個人的に好きな歴史映画10
私は、高校生の頃、日本史や世界史が大好きだったので、歴史映画は見ていて面白かった。
歴史的事件や出来事に「フォーカスした」映画を含めている(厳密な事実性は問わない)。
なお、戦争にフォーカスした映画は戦争映画でまとめている。
①『タイタニック』(1997)
言わずと知れた名作。私の最も好きな映画の1つだ。
ラブロマンスとしてのストーリーは当然良いし、とっても豪華なタイタニックの内装とそこから沈没に至るまでの破滅の展開は一分も飽きることなく観ることができる。ドラマだがアトラクション的な緊張感もある、完璧に近い作品。
あと、青年時代のディカプリオがめっちゃイケメン。
全く関係ないのだが、機械学習の授業で、タイタニック号の沈没で死亡したか否かを分類するモデルを作れという課題が出た時に、この映画の人々の情報が若干役に立った。
②『アルゴ』(2012)
イラン革命時のアメリカ大使館占拠事件を扱った映画。全体的なストーリーは見やすく面白い。
特に、実際に作戦を決行する空港の一連のシーンは緊張感がある。CIAの本局で、上司が部下に「そのくらい調べろ。諜報員だろ」と怒鳴りつけるシーンが好きだ。
③『ゼロ・ダーク・サーティ』(2012)
ビンラディン殺害までの流れを描いた話。キャスリン・ビグロー監督の映画は本作品と『ハート・ロッカー』を見た。どちらも面白いが、監督が女性だと知った時はびっくりした。
④『それでも夜は明ける』(2013)
初めて見たのは、中学生の頃だったが、痛ましいむち打ちのシーンや首吊りのシーンは今でも鮮明に記憶しているので、それほど強烈な印象を与える映画だということだ。

◇ ◇ ◇ ◇

§ **課題の詳細**
歴史映画の文章を、最後の文の次から続けて書きなさい。 後に続く行は、この作業には一切用いない。

§ **生データ**
◇ ◇ ◇ ◇

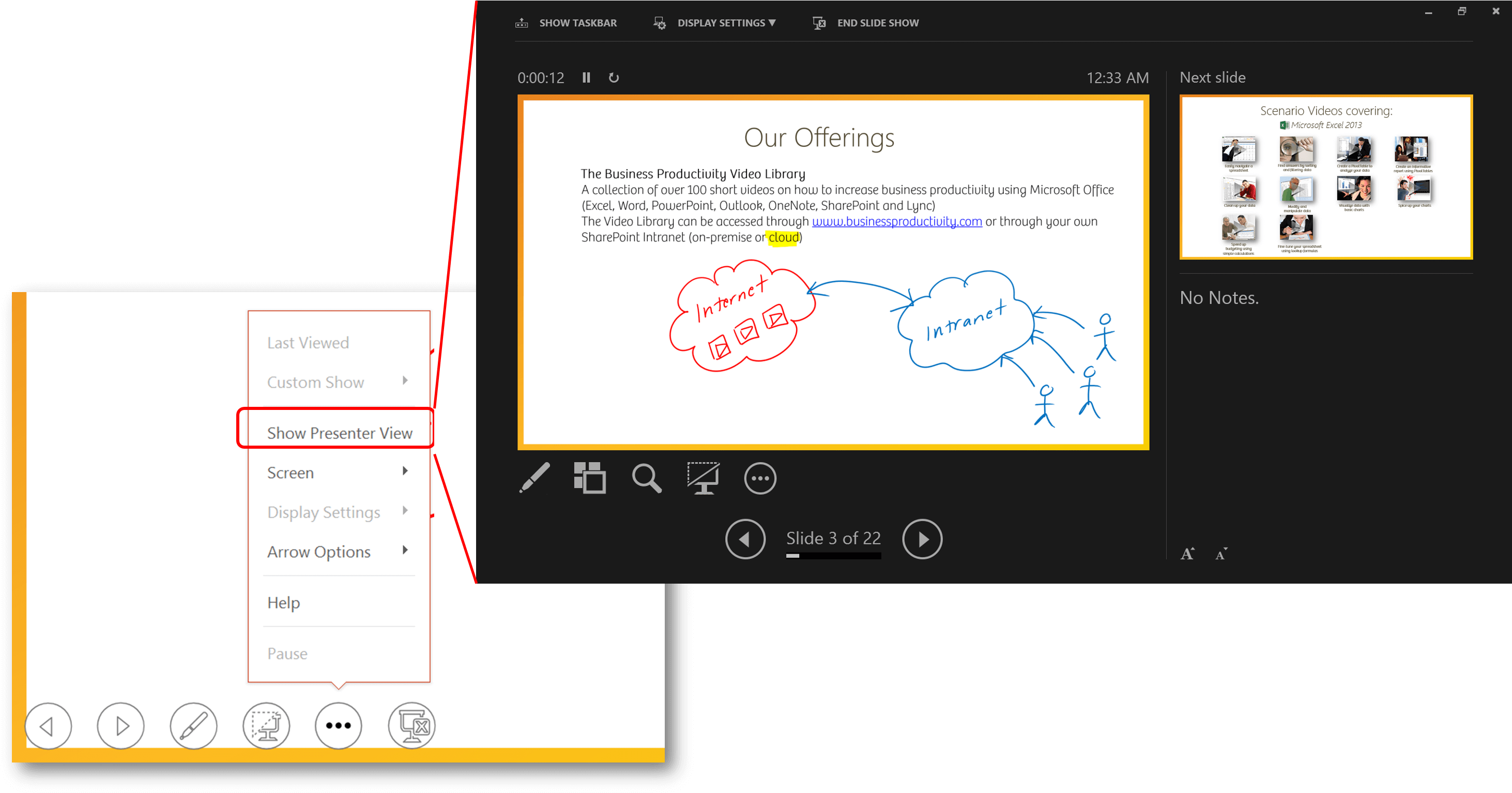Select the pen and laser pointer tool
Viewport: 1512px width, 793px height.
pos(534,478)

◇ ◇ ◇ ◇

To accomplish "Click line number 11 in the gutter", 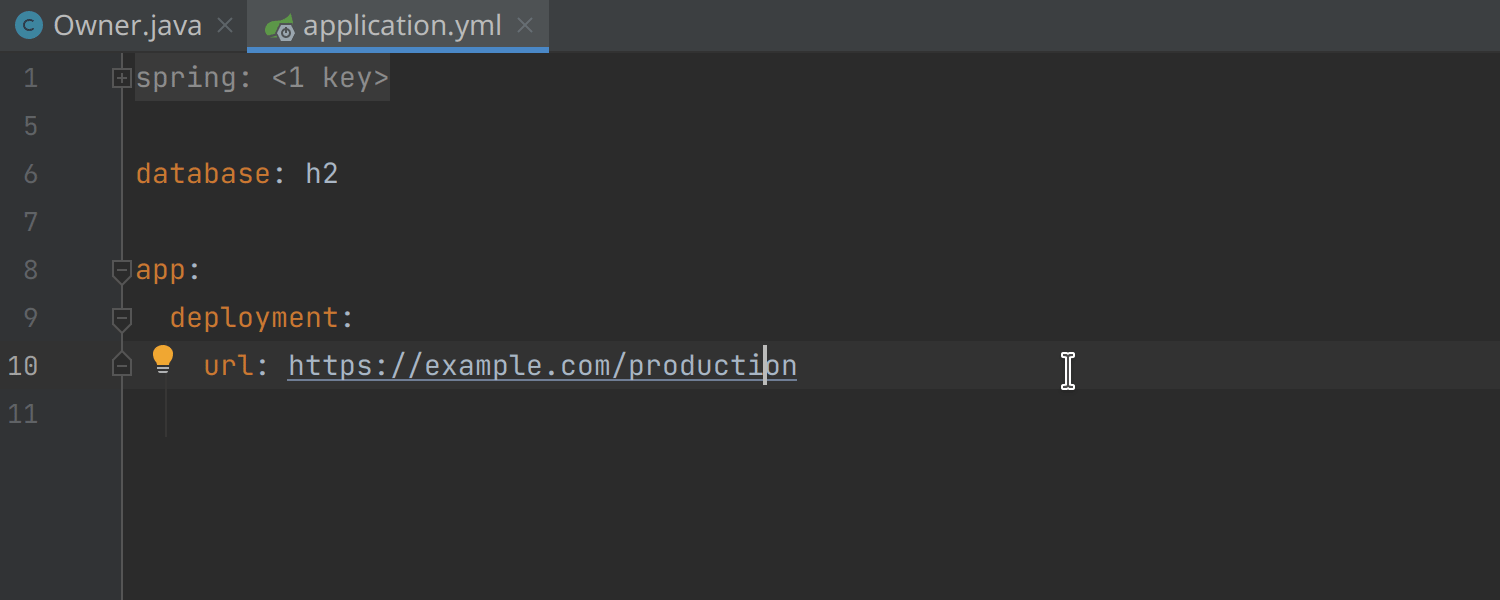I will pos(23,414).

◇ ◇ ◇ ◇

§ **解答**
私はクリスチャンなので、奴隷として黒人を酷使している白人も、苦しんでいる黒人もどちらも聖書や讃美歌に依拠している点が印象深かった。つまり、同じ内容であっても、解釈によって真反対の思想の根拠として用いられかねないということだ。
また、ストーリーの最後も完全なハッピーエンドで終わっているわけではなく、「本当に夜は明けたのか?」と思ってしまう。
⑤『マネー・ショート 華麗なる大逆転』(2015)
私は社会学と経済学を学んでいるので、経済問題を直接扱った本作は個人的に面白かった。
しかし、歴史映画なので、結末は容易に予想できるし、社会的メッセージも比較的ありがちな内容なので、強い魅力には欠ける。
また、観客向けに分かりやすく解説する(ことを意図した)シーンがあるものの、全体的に概念と因果パスが分からないと楽しめないし、3グループの別々の動向を同時に見せるので猶更分かりにくくなっている。このサイトが比較的分かりやすいので、鑑賞前に勉強してから見る方が良いかもしれない。
⑥『サウルの息子』(2015)
アウシュビッツ強制収容所で、同胞の殺害を手伝うことで死の猶予が与えられるというユダヤ人集団を描いた作品。なんて恐ろしいシステムなのだろうか。
単純に、強制収容所の虐殺シーンが生々しく出てくるが、これほどストレートな映画はかなり珍しいと思う。
個人的に、映像で見せることでインパクトを与えるのが映像メディアの強みだと考えていて、それを体現した作品。本の方が解釈が固定化されないという点で良いという意見も分かるが、むしろ実際の現場の悲惨さを見ることで「合理的・客観的」な議論に釘を刺している(事件は会議室で起きているのではない!)。
⑦『ハドソン川の奇跡』(2016)
実話と言っても日本人には無縁だが、物語として楽しめる。
特に、法定での シミュレーションのシーンは面白い。
⑧『ペンタゴン・ペーパーズ/最高機密文書』(2017)
ニクソン政権の時に、歴代の大統領がベトナム戦争の戦況について国民に嘘の説明をしていたことを示唆する資料の内容をワシントンポストが暴露した話。
報道機関に関する映画では、本作と『スポットライト 世紀のスクープ』が良作。
スピルバーグ監督、メリル・ストリープ、トム・ハンクスと手堅い陣営。
「権力の監視役としての報道機関」というのも最近は聞かなくなったが、権力に抗って民主主義を守る姿はやはり感動するものがある。
また、個人的には、ジェンダーの視点がかなり入っていることも特徴だと思った。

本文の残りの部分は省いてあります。